Records excerpted from a collection:

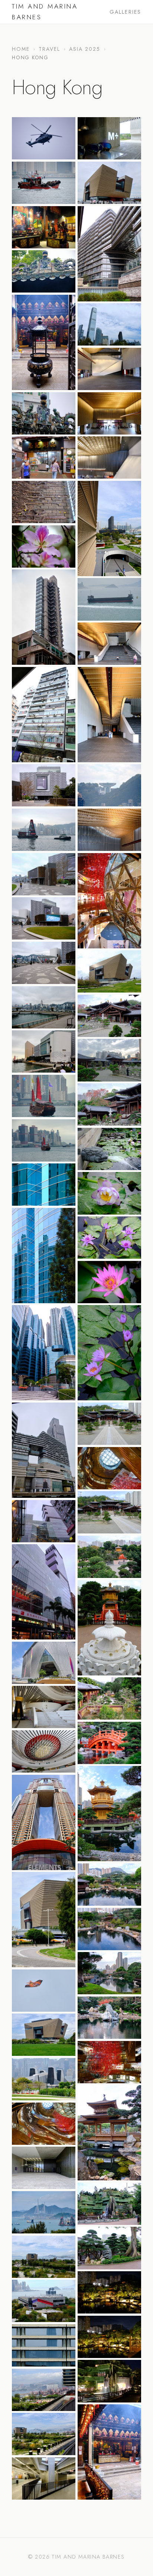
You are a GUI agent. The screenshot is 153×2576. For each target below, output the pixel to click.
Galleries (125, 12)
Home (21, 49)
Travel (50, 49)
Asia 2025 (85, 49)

**Brief**
Give back an exact reproduction of the entries, with all pictures excluded.

**Answer to the problem**
You are a GUI agent. The screenshot is 153×2576. For each target below, output the pixel to click.
Galleries (125, 12)
Home (21, 49)
Travel (50, 49)
Asia 2025 (85, 49)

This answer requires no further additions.